A sharp rise in borrowing costs is putting at risk the British government’s plan to revive economic growth by spending more money on public services and more investment, less than three months after it was announced.
“At a time when yields are rising everywhere, global investors are looking at the UK as the weakest link in the chain,” said Hugh Gimber, strategist at JP Morgan Asset Management.
And it’s not just bonds. The British pound is at its lowest level against the dollar in more than a year, underperforming other major currencies in the past month, and shares fell in London.
Gilts and government bonds of other countries record higher yields than government bonds. Since the US presidential election, borrowing costs have risen as investors wary of fiscal discipline expect President-elect Donald J. Trump to enact policies that will lead to higher inflation, while a succession of strong labor market reports have also dampened expectations for a contraction interest by the Federal Reserve.
Although the UK government is not directly responsible for the rise in borrowing costs, it will face implications for its economic plans.
At the end of October, Rachel Reeves, Chancellor of the Exchequer, stood in Parliament to present Labour’s first budget in 14 years. It has announced an increase in public spending of 70 billion pounds ($85 billion) a year over the next five years, roughly half of which will be paid for through higher taxes and the other half through borrowing. She also said she would stick to strict fiscal rules that would reduce debt levels.
The move was seen as a gamble, a decision to spend a lot of public money in the short term, spur investment and hopefully lead to higher economic growth that would reduce the country’s debt and avoid another significant tax increase.

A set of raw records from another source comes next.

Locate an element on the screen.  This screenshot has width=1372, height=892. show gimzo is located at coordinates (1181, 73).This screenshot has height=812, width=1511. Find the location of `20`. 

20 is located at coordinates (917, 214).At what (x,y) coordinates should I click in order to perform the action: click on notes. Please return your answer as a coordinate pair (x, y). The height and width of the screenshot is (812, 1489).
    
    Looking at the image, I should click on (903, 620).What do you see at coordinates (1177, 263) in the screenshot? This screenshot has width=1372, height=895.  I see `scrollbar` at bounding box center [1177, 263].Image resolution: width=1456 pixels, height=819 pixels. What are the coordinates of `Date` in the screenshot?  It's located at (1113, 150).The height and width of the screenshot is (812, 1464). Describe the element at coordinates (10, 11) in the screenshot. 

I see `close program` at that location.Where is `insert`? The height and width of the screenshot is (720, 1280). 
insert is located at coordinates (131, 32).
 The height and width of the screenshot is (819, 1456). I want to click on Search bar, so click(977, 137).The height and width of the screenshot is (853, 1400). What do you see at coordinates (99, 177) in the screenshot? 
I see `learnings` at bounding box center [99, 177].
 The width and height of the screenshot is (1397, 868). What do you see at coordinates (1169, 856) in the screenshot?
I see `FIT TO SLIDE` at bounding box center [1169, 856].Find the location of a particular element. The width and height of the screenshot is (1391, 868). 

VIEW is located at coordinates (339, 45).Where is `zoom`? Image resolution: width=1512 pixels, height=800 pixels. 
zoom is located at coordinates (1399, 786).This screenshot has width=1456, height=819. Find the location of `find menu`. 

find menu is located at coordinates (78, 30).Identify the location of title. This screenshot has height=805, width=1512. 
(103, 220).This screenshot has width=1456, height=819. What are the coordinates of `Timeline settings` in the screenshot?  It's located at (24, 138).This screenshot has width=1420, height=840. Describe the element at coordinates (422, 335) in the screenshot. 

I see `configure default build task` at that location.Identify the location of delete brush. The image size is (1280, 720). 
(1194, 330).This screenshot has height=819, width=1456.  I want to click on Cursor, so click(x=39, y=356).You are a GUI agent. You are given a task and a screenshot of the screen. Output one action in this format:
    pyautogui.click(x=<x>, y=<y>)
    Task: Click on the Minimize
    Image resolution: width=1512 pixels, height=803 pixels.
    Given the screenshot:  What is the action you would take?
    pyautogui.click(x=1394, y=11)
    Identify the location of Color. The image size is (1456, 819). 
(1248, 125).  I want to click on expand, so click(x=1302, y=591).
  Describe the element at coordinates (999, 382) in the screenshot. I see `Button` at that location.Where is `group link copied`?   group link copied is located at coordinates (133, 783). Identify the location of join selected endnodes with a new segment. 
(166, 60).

But sooner than expected, this plan was put to the test. Rising bond yields have made debt service more expensive, erasing the buffer for Ms Reeves’ fiscal rules.
“We have clear fiscal rules and we will stick to those fiscal rules,” Keir Starmer, the prime minister, said on Monday.
If this continues until March, when the Office for Budget Responsibility, an independent watchdog, releases its semi-annual economic forecasts, Ms Reeves will have to decide whether to raise taxes further or cut spending to comply with her rules.
“You have a government that has been left with some difficult choices,” said Mr. Gimber of JP Morgan Asset Management, as she has ruled out another tax hike and it would be difficult to reduce spending by already overburdened government departments. “Therefore, global investors are left to watch the combination of growth and inflation and demand higher compensation from UK plantations,” he said.
The wishes of global investors are particularly important to Britain as around a third of its government bonds are owned by foreign investors.
The implications of the bond market turmoil are fresh in the minds of Britons. In late 2022, the government of then-prime minister Liz Truss announced an aggressive plan to cut taxes and increase borrowing, removing the fiscal watchdog in the process. Bond yields shot up, the pound fell, the central bank had to intervene to stabilize the markets and within weeks Mrs Truss was sacked. Fears of a repeat have lingered, encouraging the Labor Party to insist it will govern with iron fiscal discipline.
“This is very different from the 2022 market scenario,” said Mr. Gimber. “That was a period where gilt bond yields were really driving global bond yields higher. This time, gilt yields are caught up in the global movement in bond yields.”
Still, there are few signs of relief. Data released on Wednesday is expected to show that inflation will remain at 2.6 percent, well above the Bank of England’s 2 percent target. Traders are betting that the central bank will cut interest rates only once this year.
This will keep pressure on the government to respond with fiscal plans that calm markets without abandoning its economic strategy.
Changing the budget would look “politically weak,” said Benjamin Caswell, an economist at the National Institute for Economic and Social Research. These policies are still new, he added, and many of them won’t be enacted until April, so they need time to work in the economy.
“It depends on whether they have the political capital and the will to use it,” he said.